§ **EXERCISE MATERIAL**
□ □ □ □ □ □ □

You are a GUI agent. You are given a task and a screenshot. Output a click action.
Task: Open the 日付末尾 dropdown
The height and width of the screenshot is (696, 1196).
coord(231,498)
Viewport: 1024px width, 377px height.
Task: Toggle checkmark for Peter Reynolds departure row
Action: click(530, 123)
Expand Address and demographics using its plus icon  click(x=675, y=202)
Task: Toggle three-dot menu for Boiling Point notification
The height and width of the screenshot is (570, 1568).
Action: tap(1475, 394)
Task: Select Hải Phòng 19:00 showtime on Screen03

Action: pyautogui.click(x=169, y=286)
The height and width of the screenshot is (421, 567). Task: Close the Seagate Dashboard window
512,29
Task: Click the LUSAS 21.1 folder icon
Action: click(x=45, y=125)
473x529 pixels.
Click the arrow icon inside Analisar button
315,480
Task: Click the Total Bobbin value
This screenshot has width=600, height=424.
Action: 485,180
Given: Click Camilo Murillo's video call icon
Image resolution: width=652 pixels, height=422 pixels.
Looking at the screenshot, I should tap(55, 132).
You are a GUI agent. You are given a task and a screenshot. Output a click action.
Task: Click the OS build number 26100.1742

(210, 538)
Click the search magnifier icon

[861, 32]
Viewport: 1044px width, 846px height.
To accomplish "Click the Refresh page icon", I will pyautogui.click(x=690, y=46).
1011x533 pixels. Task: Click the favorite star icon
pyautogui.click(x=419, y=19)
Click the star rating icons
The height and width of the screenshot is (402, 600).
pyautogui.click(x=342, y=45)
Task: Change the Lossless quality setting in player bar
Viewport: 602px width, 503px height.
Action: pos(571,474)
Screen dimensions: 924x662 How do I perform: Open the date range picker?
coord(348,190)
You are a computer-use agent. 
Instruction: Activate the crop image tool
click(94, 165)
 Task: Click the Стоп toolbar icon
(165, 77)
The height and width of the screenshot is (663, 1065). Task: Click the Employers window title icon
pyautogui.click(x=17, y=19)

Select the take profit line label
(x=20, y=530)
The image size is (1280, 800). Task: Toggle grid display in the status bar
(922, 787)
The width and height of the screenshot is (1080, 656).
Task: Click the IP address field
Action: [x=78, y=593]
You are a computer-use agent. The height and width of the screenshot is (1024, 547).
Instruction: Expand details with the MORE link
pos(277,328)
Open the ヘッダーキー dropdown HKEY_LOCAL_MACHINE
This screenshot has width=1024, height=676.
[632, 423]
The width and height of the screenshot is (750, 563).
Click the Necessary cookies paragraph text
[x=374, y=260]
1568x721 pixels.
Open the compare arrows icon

□ □ □ □ □ □ □

§ **EXERCISE DETAILS**
Copy each line holding "computer" from the material above.

§ **EXERCISE OUTPUT**
You are a computer-use agent. 
You are a computer-use agent. The height and width of the screenshot is (1024, 547).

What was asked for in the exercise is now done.